Hey Chris, nice to chat with you again. I normally am not allowed since we are a dark site, but let me have a look at the collection, I may be able to transfer it

outer moon
#

@balmy ice It does not appear that there is any classified info on the logs. However, I have to go through it, and the nalog is a big one. I probably won't be able to upload until tomorrow; Would that be oikay?

balmy ice
#

of course, whenever you get a chance

outer moon
#

Just emailed it Chris. Thank you

lethal holly
#

We're seeing it too. Go into the admin page and we see the cluster is unchecked. Turn it back on and it starts collecting again.

#

I think this started after we upgraded from 3.3beta to 3.3.

balmy ice
#

thanks for chiming in Ed. We'll investigate

#

spoke with @long copper about this - in nabox, when the cluster becomes unchecked, that means the poller has died.

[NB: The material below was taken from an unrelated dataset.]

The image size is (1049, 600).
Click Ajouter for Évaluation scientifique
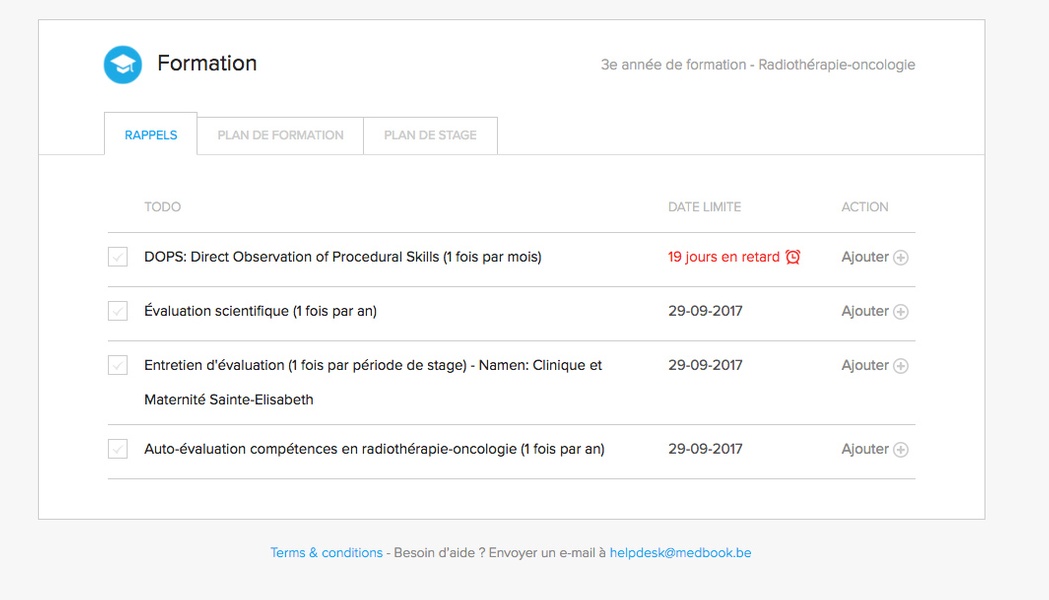click(x=865, y=311)
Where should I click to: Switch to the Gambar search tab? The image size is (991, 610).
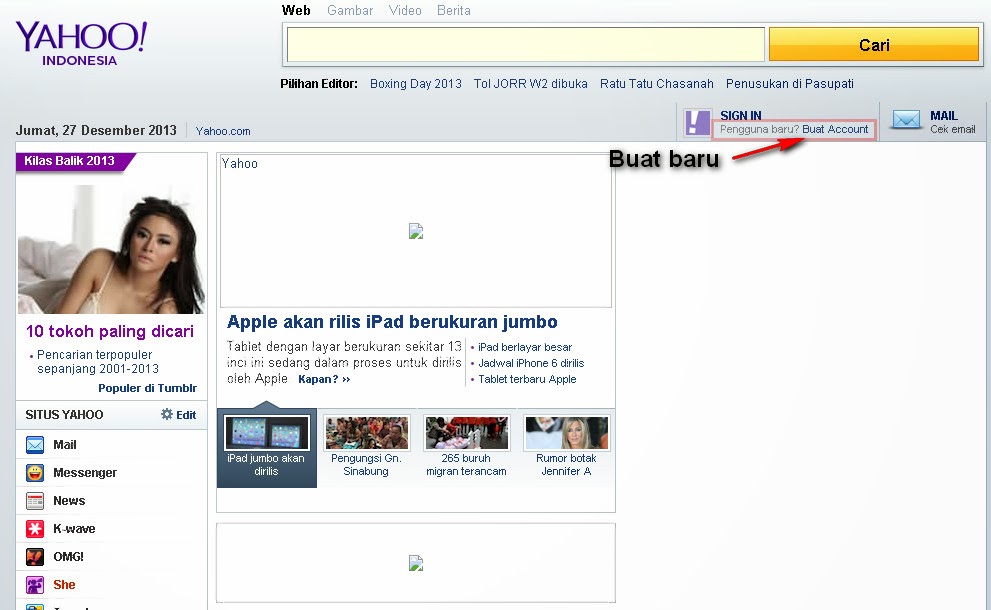[349, 10]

When you get a chance can you ssh into nabox and check if the oom-killer is reaping processes by running dmesg | grep -i kill. Please share your logs too and we'll make sure there's not anything happening there that causes the poller to die. https://nabox.org/documentation/troubleshooting/#collecting-logs and email them to ng-harvest-files@netapp.com

lethal holly
#

Confirmed - it's the oom-killer
[8401823.620144] poller invoked oom-killer: gfp_mask=0x1100cca(GFP_HIGHUSER_MOVABLE), order=0, oom_score_adj=0
[8401823.620198] oom_kill_process.cold+0xb/0x10
[8401823.620492] oom-kill:constraint=CONSTRAINT_NONE,nodemask=(null),cpuset=ca4bcd987f09f92d6cf477d794380caaead08d71fd3869b978dd92a00b5ef7df,mems_allowed=0,global_oom,task_memcg=/docker/ca4bcd987f09f92d6cf477d794380caaead08d71fd3869b978dd92a00b5ef7df,task=poller,pid=27604,uid=0
[8401823.620529] Out of memory: Killed process 27604 (poller) total-vm:7547364kB, anon-rss:5171416kB, file-rss:0kB, shmem-rss:0kB, UID:0 pgtables:13520kB oom_score_adj:0

balmy ice
#

thanks Ed

lethal holly
#

Is the fix as simple as giving the VM more memory?

balmy ice
#

yes and we're also making a few improvements on the Harvest side. We're going to disable a few templates that are not being used by any dashboards, but have high metric counts. We would love to take a look at your log files and see if there are any other issues there, if you can send them

lethal holly
#

Thanks. Memory bumped from 12GB to 16GB, /data increased while I was at it, and logs emailed.

balmy ice
#

still going through your logs Ed, but commenting out NetConnections in your conf/rest/default.yaml will make a difference. That's a change that will be in 23.08
nabox-harvest2 | 2023-08-11T13:28:47Z INF collector/collector.go:483 > Collected Poller=poller1 apiMs=64720 calcMs=0 collector=Rest:NetConnections instances=411630 metrics=4527930 parseMs=44733 pluginMs=0
shows 411K instances exporting 4,527,930 metrics

lethal holly
#

Thanks @balmy ice . What's the downside of commenting out NetConnections?

south karma
#

@lethal holly These metrics are not utilised in any of the Harvest default dashboards. The only drawback is that if you were using these metrics in some different way.